El padre de su parroquia le invitó hace ya un tiempo a hacer unos ejercicios espirituales en la Villa San Ignacio, que ella pensaba que iba a consistir en un retiro vocacional donde “le lavarían el cerebro”. Pero en ninguno de los cuatro días que duró el retiro le mencionaron ni una sola palabra sobre la vida religiosa. Cuando todo había acabado, se fue a la capilla, donde se dio cuenta de que estaba huyendo y de que Dios la estaba llamando. “Entendí que eso iba a alegrar mi corazón”, afirma la Hermana.

Experiencia en Siria

Las manifestaciones y revueltas comenzaron a darse en Alepo y Damasco, donde sabían lo que se les venía encima y querían un cambio. En las televisiones de todo el mundo no se veían las mismas manifestaciones que veía la Hermana Guadalupe desde su ventana. La religiosa afirma que los medios las calificaban de “pacificas”, cuando en realidad no lo eran. “Esta guerra se planeó en un escritorio y no en una revuelta del pueblo”, explica.

Las embajadas comenzaron a salir de Siria y poco a poco fueron invitados también a irse todos los extranjeros que se encontraban en el país. La religiosa se negó a abandonar Alepo, ya que sentía que allí estaba su sitio.

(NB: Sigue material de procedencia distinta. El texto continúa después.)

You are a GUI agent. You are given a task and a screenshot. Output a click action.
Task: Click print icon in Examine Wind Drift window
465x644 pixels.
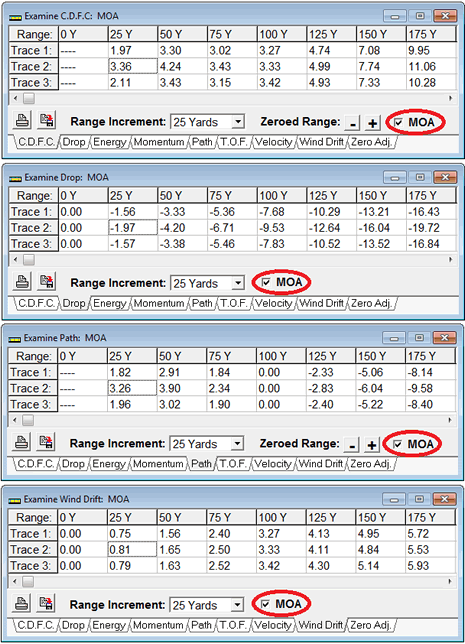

“Esta guerra se planeó en un escritorio”

La Hermana Guadalupe recuerda que cuando tenían  luz por dos horas se escuchaba el murmullo de las casas y parecía que se encontraban en un campo de fútbol, y que la gente celebraba ese momento como si de un descubrimiento se tratase. El día que se podían bañar era todo un acontecimiento. “El agua llegaba por barrios, no como la luz, que era para todos a la vez”, recuerda la religiosa: “Sabíamos que había agua al ver a alguien por la calle muy vestidito y bien peinado”.

Historia vivida

Para el pueblo sirio todo esto ha sido un gran dolor. Han sufrido una guerra, una persecución y, lo peor de todo, el abandono de la Comunidad Internacional.  Los cristianos en Siria se sienten abandonados, usados, olvidados… Alepo ha sufrido mucho tras cinco años de lucha para no perder la ciudad. Los grupos rebeldes la amurallaron y cinco millones de personas quedaron olvidadas.

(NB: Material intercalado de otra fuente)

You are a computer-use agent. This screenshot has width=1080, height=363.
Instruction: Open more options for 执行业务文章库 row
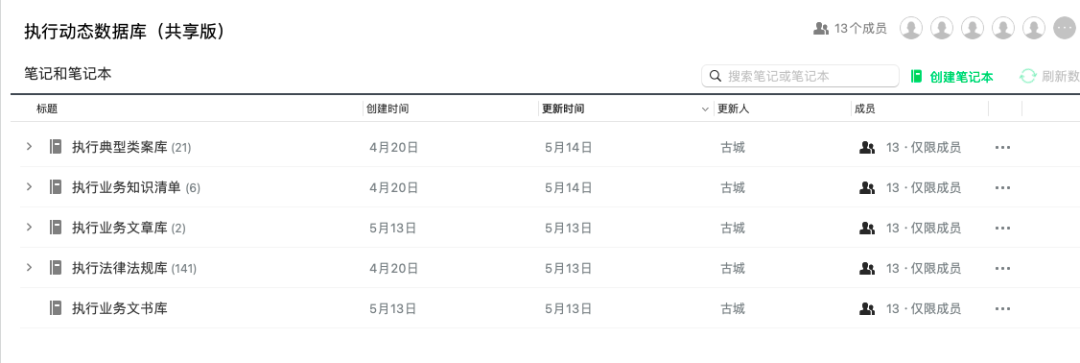coord(1003,228)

No tenían agua,ni  luz, ni gasolina, bienes que para nosotros resultarían indispensables en nuestro día a día. Durante un año sufrieron un bloqueo, una absoluta asfixia que no aparecía en las noticias que vemos a diario. Los ataques contra civiles eran permanentes, la ciudad de Alepo fue diezmada. A día de hoy tan solo queda un millón de habitantes.

En Alepo había antes 500.000 cristianos. Ahora solo quedan 15.000

Los cristianos eran medio millón y ahora solo quedan 15.000. Son fieles a sus ideas y no se cambian de religión, por muchas presiones que sufran para convertirse al Islam. Para ellos es más importante alimentar el alma y tener vida eterna que seguir con vida. La Hermana Guadalupe cuenta que un cristiano decía : “¡Que entren, que me corten la cabeza, yo soy cristiano y el cielo no me lo quitan!”. La argentina asegura que no cambiarse de religión y seguir perteneciendo al cristianismo “no es una opción por la muerte, es una opción por el amor”.

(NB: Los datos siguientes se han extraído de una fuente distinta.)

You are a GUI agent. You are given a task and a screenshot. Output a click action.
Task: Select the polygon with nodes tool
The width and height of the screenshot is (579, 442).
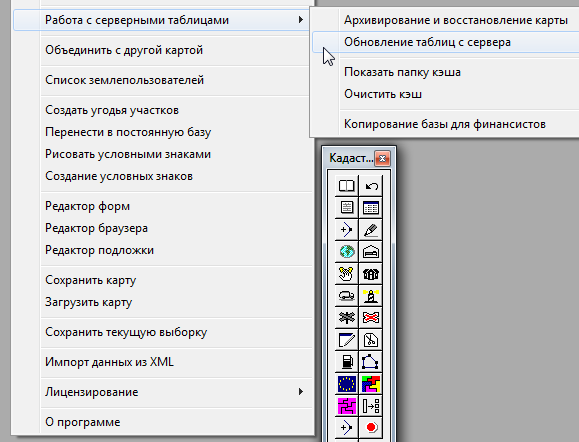point(371,362)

Entre sonrisas, lágrimas y emoción, la religiosa afirma que no puede más que “dar gracias por esa misión”.”Pensamos que  los cristianos de Siria son gente pobre, pero son privilegiados, lo tienen claro. Pobres nosotros que nos preocupamos de cosas que no son importantes. No es lo mas normal pensar en la muerte”, concluye.